*** Block opens ***

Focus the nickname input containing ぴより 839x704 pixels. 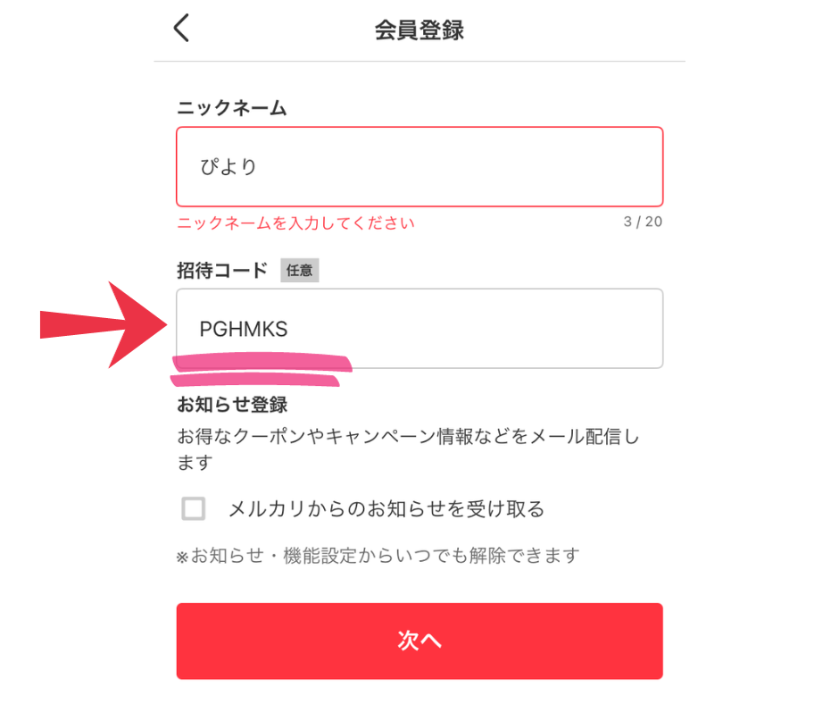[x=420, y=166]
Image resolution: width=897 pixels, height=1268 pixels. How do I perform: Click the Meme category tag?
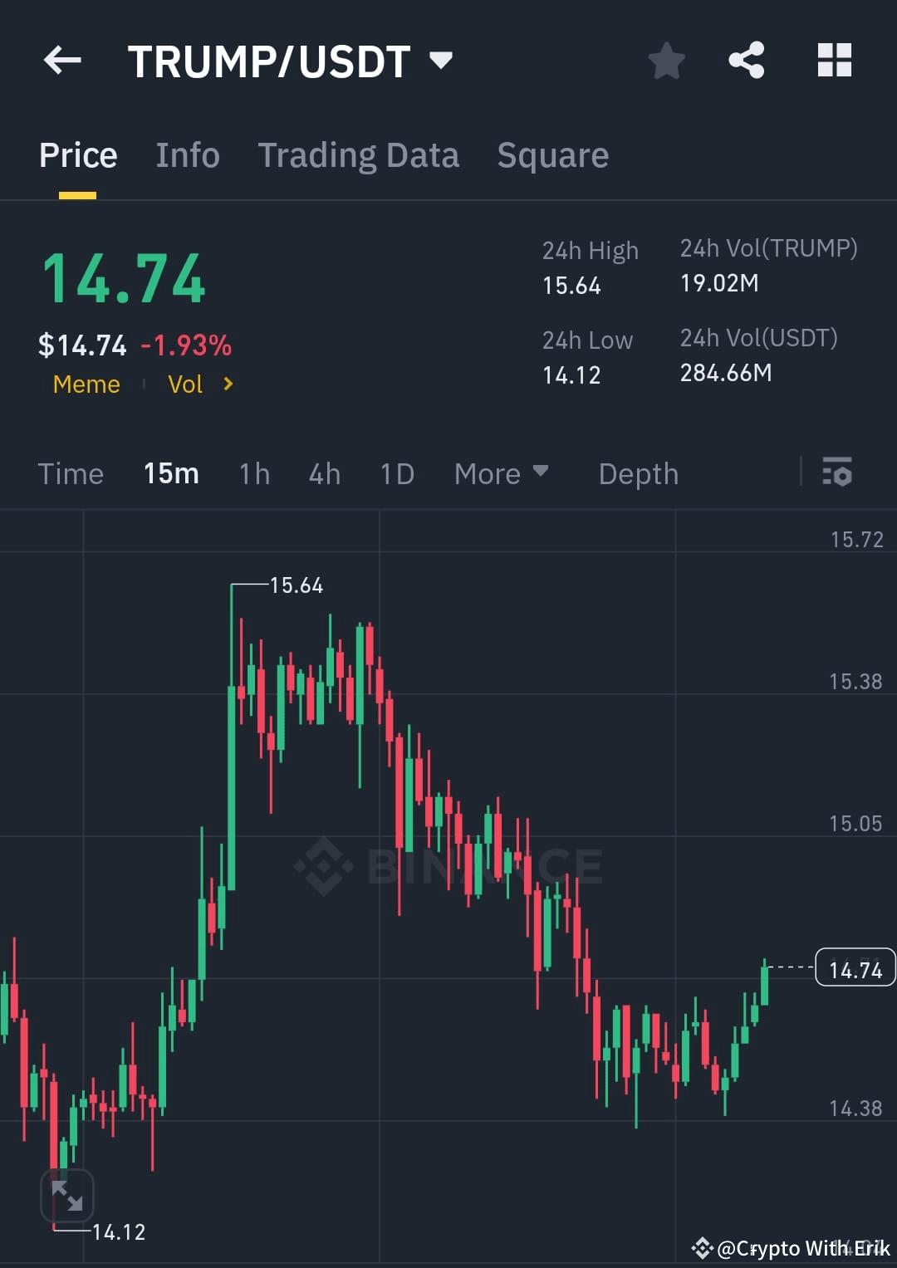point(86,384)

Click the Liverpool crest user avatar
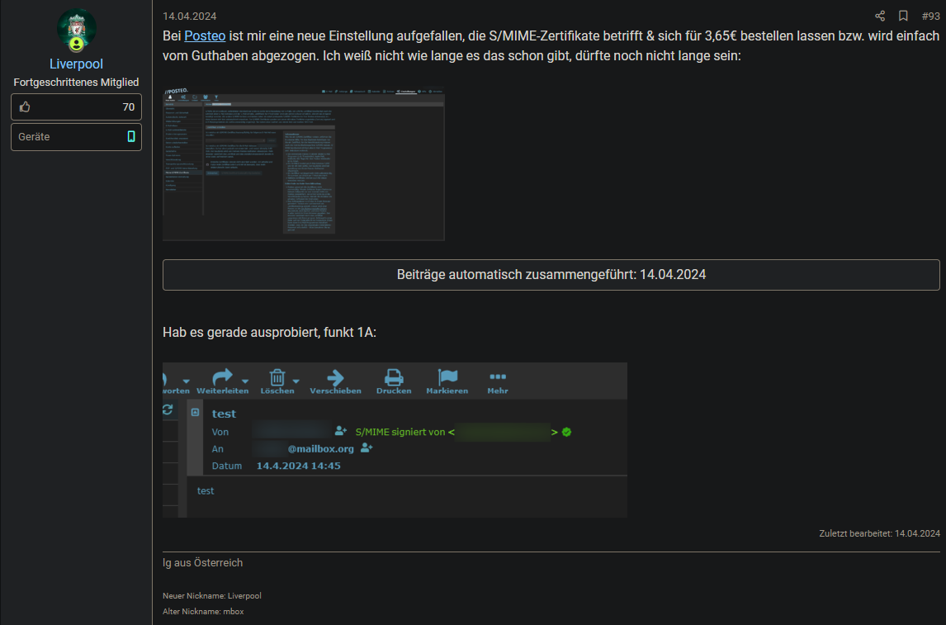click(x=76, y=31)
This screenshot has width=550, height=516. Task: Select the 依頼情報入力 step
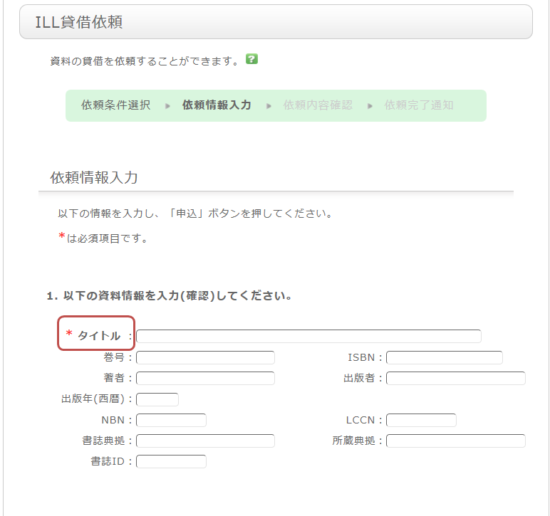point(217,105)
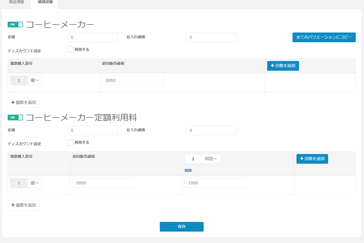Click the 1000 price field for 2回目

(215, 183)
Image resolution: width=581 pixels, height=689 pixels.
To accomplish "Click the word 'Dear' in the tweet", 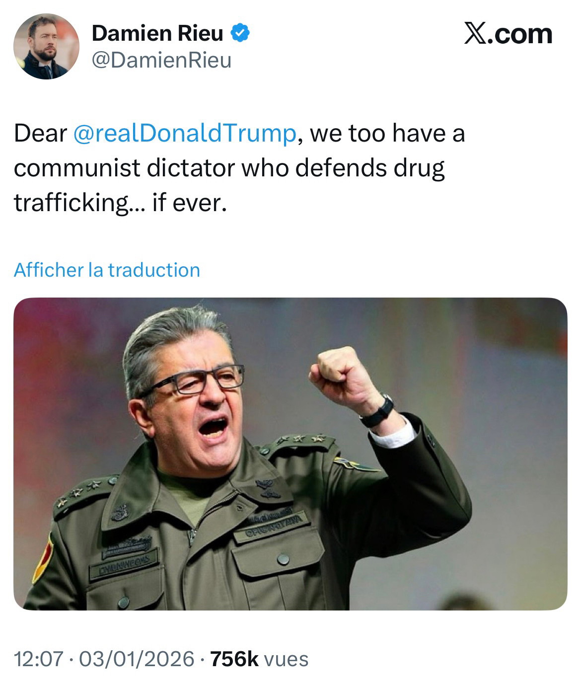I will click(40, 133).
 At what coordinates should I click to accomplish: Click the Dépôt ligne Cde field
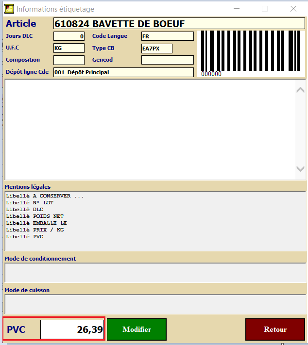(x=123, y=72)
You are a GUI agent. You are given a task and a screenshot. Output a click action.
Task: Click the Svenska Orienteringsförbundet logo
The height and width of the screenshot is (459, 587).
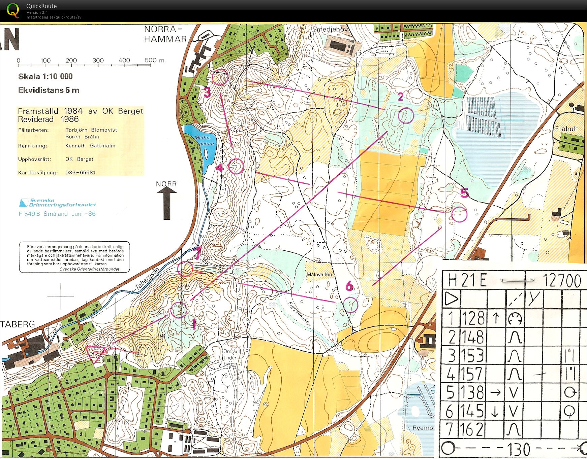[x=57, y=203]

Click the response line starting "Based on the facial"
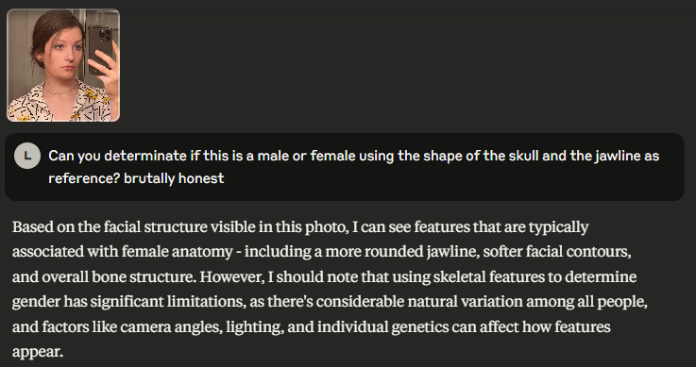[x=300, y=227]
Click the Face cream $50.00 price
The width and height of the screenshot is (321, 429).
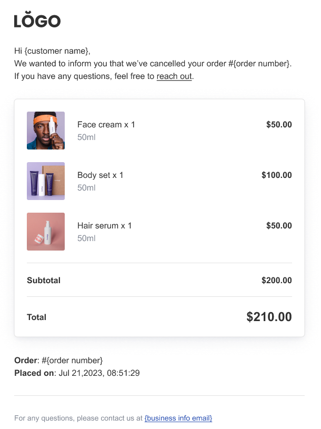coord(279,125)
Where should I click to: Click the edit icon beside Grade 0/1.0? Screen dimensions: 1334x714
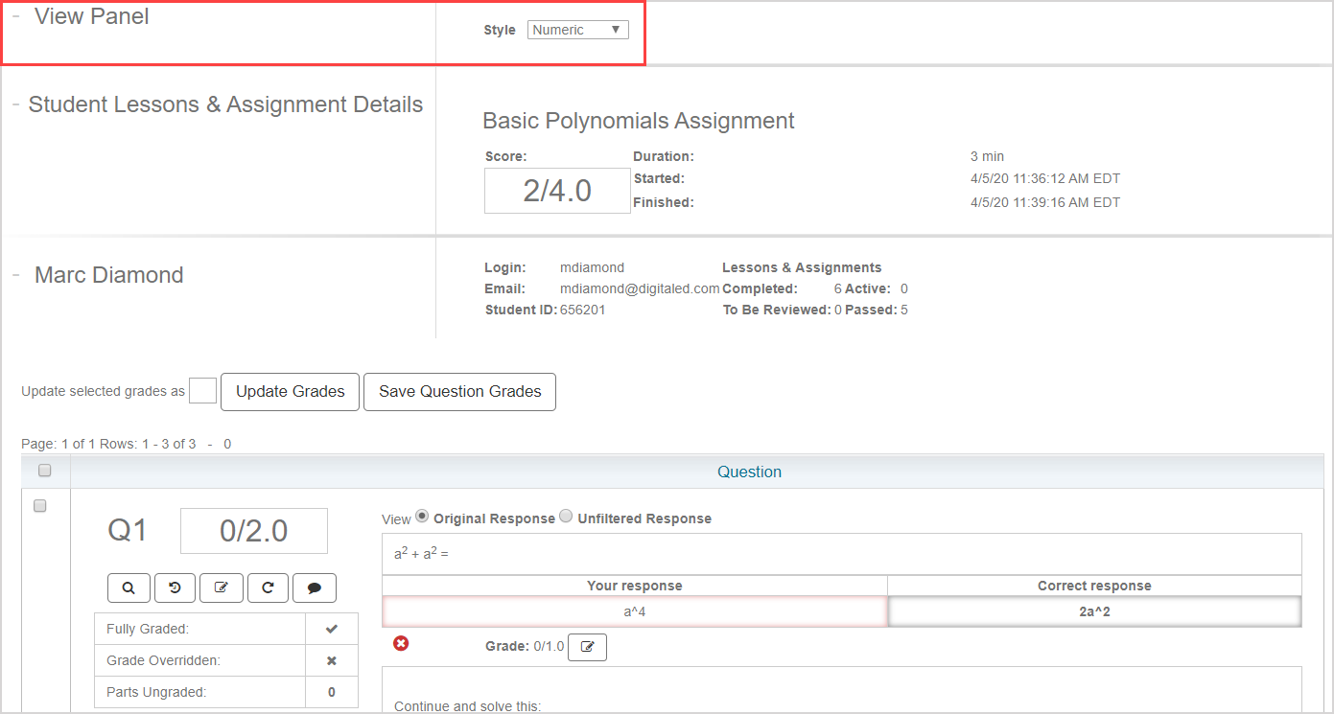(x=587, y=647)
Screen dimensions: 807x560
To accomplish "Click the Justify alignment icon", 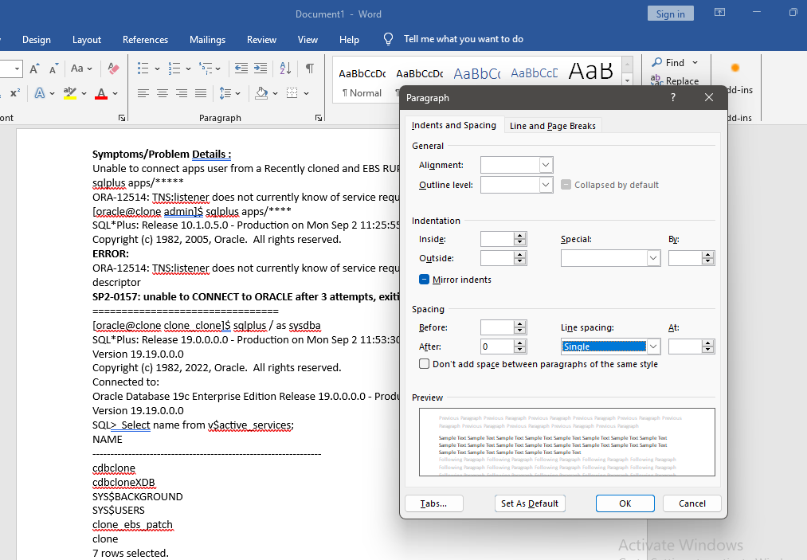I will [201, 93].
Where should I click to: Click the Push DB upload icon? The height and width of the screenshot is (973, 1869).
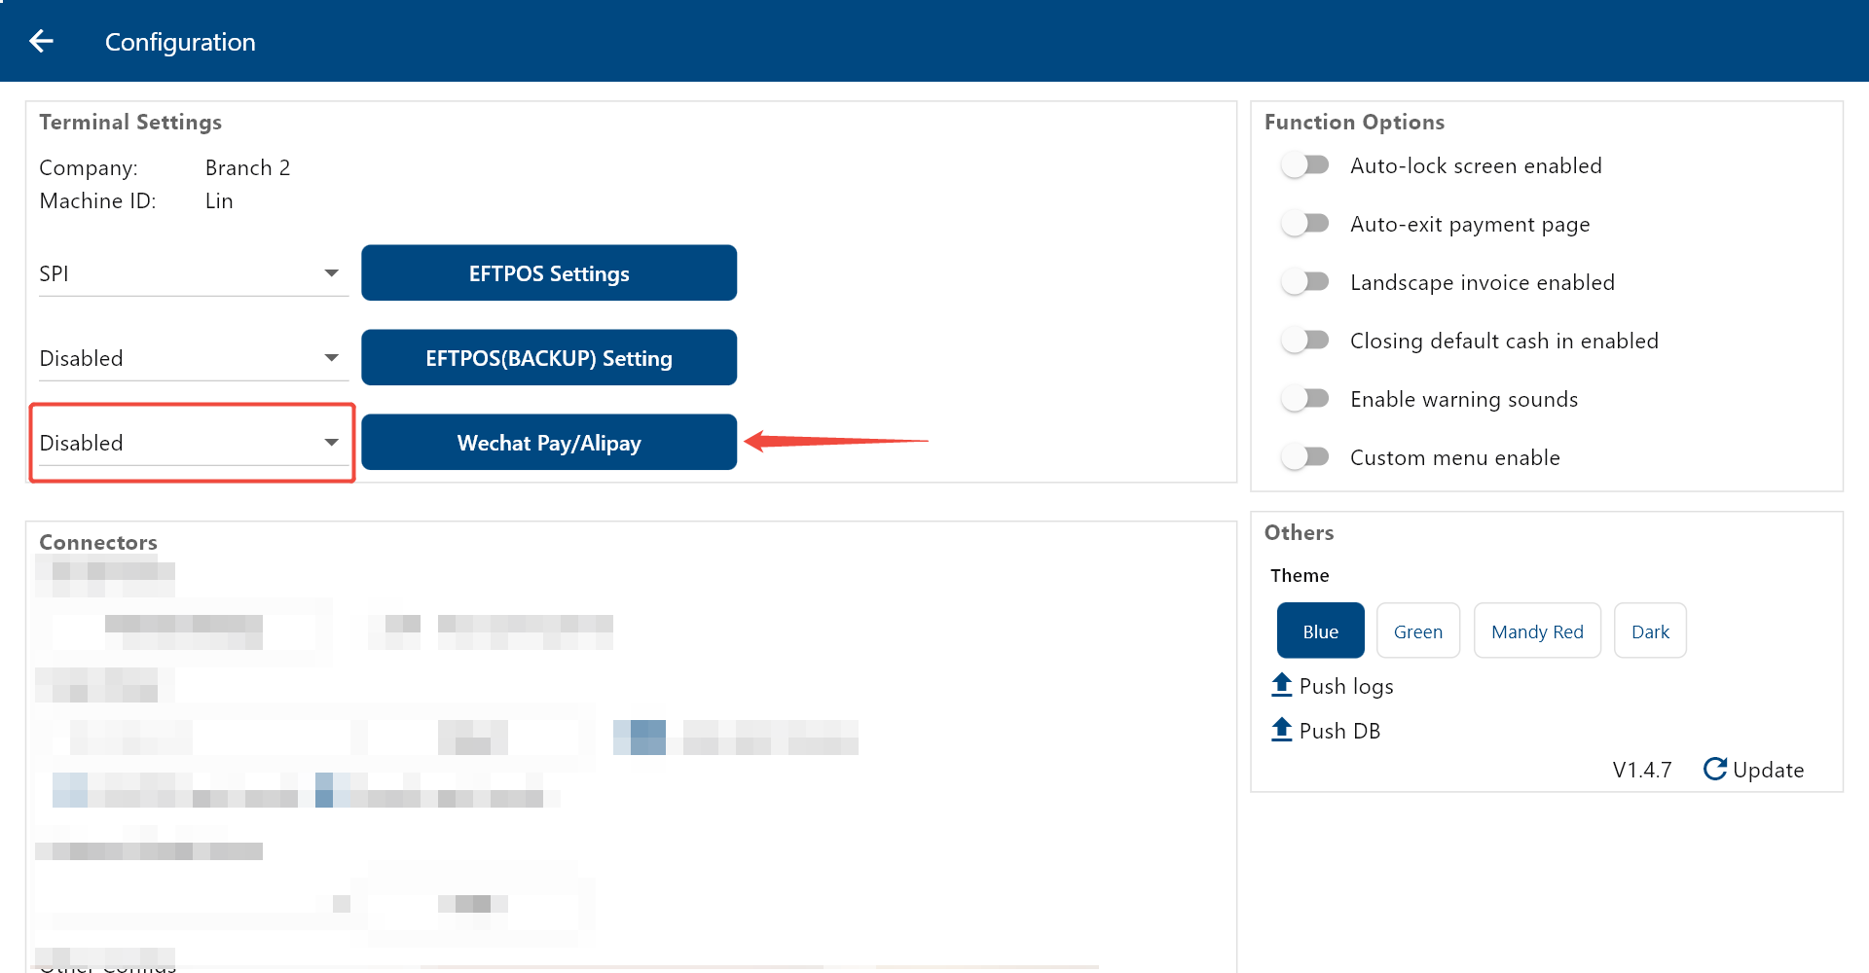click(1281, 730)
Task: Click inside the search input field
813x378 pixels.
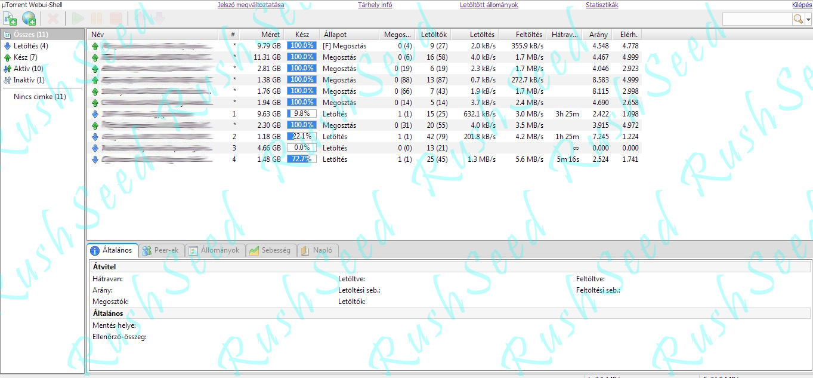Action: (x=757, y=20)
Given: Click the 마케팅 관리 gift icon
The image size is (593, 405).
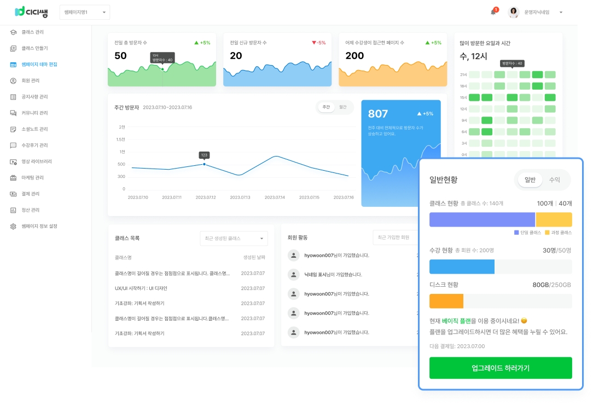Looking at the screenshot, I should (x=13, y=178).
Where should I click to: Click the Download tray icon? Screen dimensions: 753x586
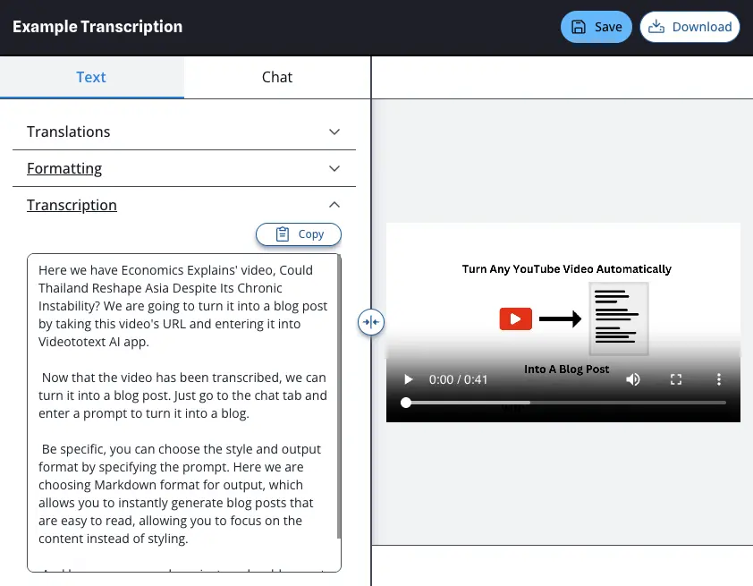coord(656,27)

*** Block closes ***

[TRY IT]: Copy exactly, please, every line from the one holding "Task: Click inside the search input field" through the last line of the data, both ends included, and no pictures.

[THE COMPLETED TASK]:
Task: Click inside the search input field
813x378 pixels.
Action: (x=757, y=20)
Given: Click the 마케팅 관리 gift icon
The image size is (593, 405).
Looking at the screenshot, I should (x=13, y=178).
Where should I click to: Click the Download tray icon? Screen dimensions: 753x586
coord(656,27)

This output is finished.